Background Work, Frontline Gains: Unlocking Async with A2A

Exploring the power of Google's Agent to Agent (A2A) protocol for building scalable, asynchronous AI systems. Learn how async patterns are foundational for intelligent agent-based applications and why A2A could become the standard for modern AI workflows.

One of the earliest realizations I had as a software engineer was just how long certain tasks can really take in production environments. Back in the day, large PDFs could sometimes cause memory leaks, especially if the reading process blocked other incoming connections. Working early on in healthcare and academic systems, I became all too familiar with the challenge of handling oversized files.

In the Ruby ecosystem, we had a fantastic library called Sidekiq. It made offloading long-running jobs to background workers incredibly straightforward. It let us queue up tasks, track their progress, and define success or failure callbacks that integrated cleanly with the rest of the application. It fundamentally changed how I thought about asynchronous processing.

Today, I'm building AI-enabled applications where one of our primary goals is to empower both an AI copilot and users with tools that reduce repetitive workload. One of my favorite examples is how our copilot can autofill tedious forms. Users can simply paste the content of an email request into the app, and the copilot intelligently extracts the relevant details and fills in the form. It's a small feature with a massive productivity gain.

The next frontier for us is optimizing more of our long-running tasks to run asynchronously. One example is processing lengthy PDFs into our Retrieval Augmented Generation (RAG) database. As the data grows, running these processes in a blocking, synchronous way becomes unsustainable.

The Power of Google's A2A Protocol

This is where Google's Agent to Agent (A2A) protocol really shines. In their official documentation, a main agent communicates with a "sourcer" agent that has access to various tools and advertises its capabilities. This model allows for robust agent interactions without relying on persistent memory or shared cache of the conversation history.

I particularly appreciated how elegantly the A2A documentation describes the architecture.
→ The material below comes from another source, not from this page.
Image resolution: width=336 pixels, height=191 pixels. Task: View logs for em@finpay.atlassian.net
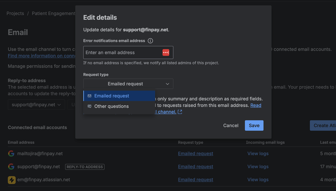tap(258, 180)
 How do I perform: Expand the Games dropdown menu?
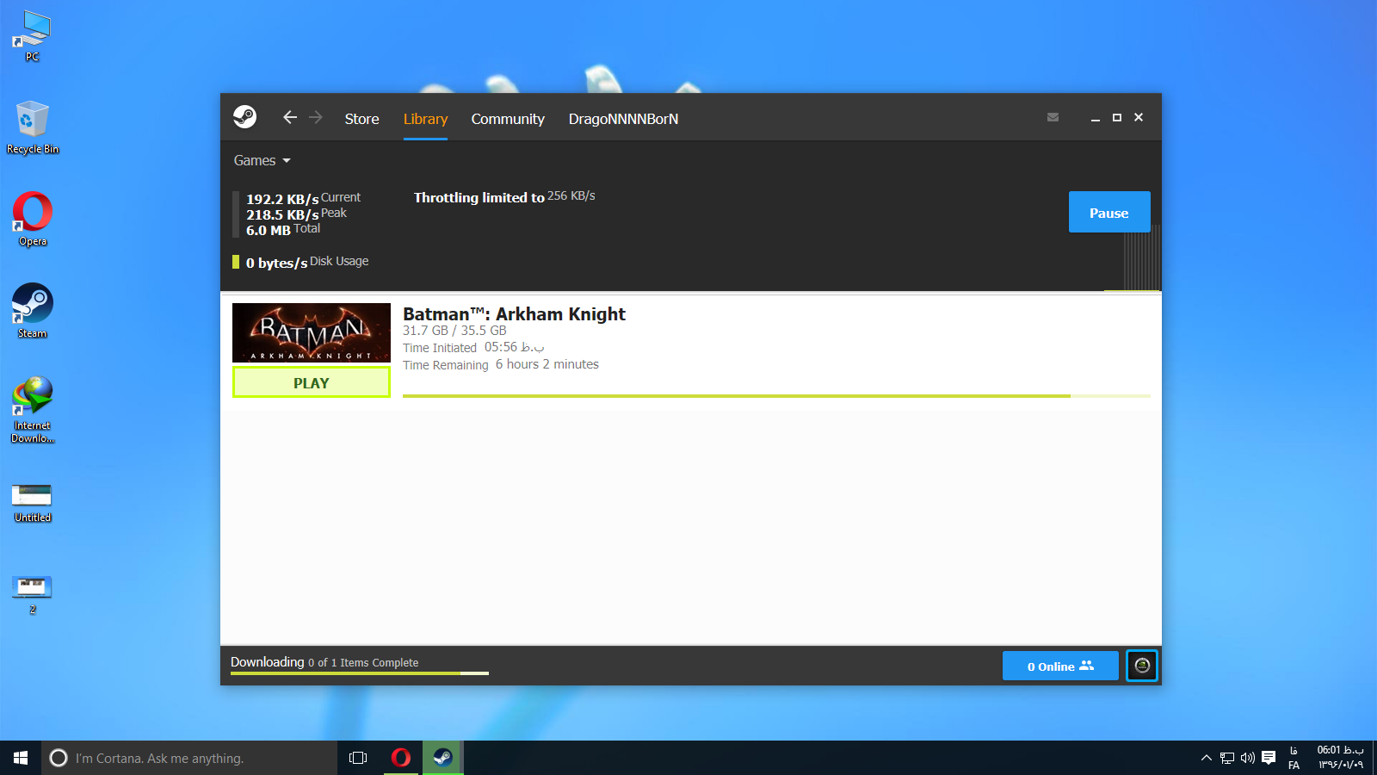262,161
For example, here's a simplified snippet from server.py that allows an agent to interact with a queue-based task system:

async def _proc ess_request(self, request: Request):
    try:
        body = await request.json()
        json_rpc_request = A2ARequest.validate_python(body)
 
        if isinstance(json_rpc_request, GetTaskRequest):
            result = await self.task_manager.on_get_task(json_rpc_request)
        elif isinstance(json_rpc_request, SendTaskRequest):
            result = await self.task_manager.on_send_task(json_rpc_request)
        elif isinstance(json_rpc_request, SendTaskStreamingRequest):
            result = await self.task_manager.on_send_task_subscribe(
                json_rpc_request
            )
        elif isinstance(json_rpc_request, CancelTaskRequest):
            result = await self.task_manager.on_cancel_task(json_rpc_request)
        elif isinstance(json_rpc_request, SetTaskPushNotificationRequest):
            result = await self.task_manager.on_set_task_push_notification(json_rpc_request)
        elif isinstance(json_rpc_request, GetTaskPushNotificationRequest):
            result = await self.task_manager.on_get_task_push_notification(json_rpc_request)
        elif isinstance(json_rpc_request, TaskResubscriptionRequest):
            result = await self.task_manager.on_resubscribe_to_task(
                json_rpc_request
            )
        else:
            logger.warning(f"Unexpected request type: {type(json_rpc_request)}")
            raise ValueError(f"Unexpected request type: {type(request)}")
 
        return self._create_response(result)
 
    except Exception as e:
        return self._handle_exception(e)

This basic interface is deceptively powerful. It enables any agent with network access and permissions to drop a task into the queue, and then later fetch results or monitor progress without synchronous dependencies.

Why Async Patterns Will Define the Future of AI Systems

Asynchronous operations are not just an optimization, they are foundational for scalable, intelligent agent-based systems. Protocols like A2A show us the path forward for building cooperative AI systems that delegate, distribute, and deliver.

Terminologies like RAG (Retrieval Augmented Generation) may seem domain-specific, but they're quickly becoming standard for handling context-aware prompts in large language models. Similarly, concepts like MCP (Minimal Capability Protocol) offer a pragmatic way to think about agent interoperability — A2A shares that same spirit, but with more architectural guidance and production-readiness.

Final Thoughts

MCP has been around for a while as an entirely new concept that feels familiar. So does A2A. It's simple to understand and comply with, and it scales elegantly. I predict this will become the standard library for modern AI applications.

If you're building agent-based applications or looking to scale AI workflows, adopting async-first design thinking, and exploring A2A could be the most impactful move you make this year.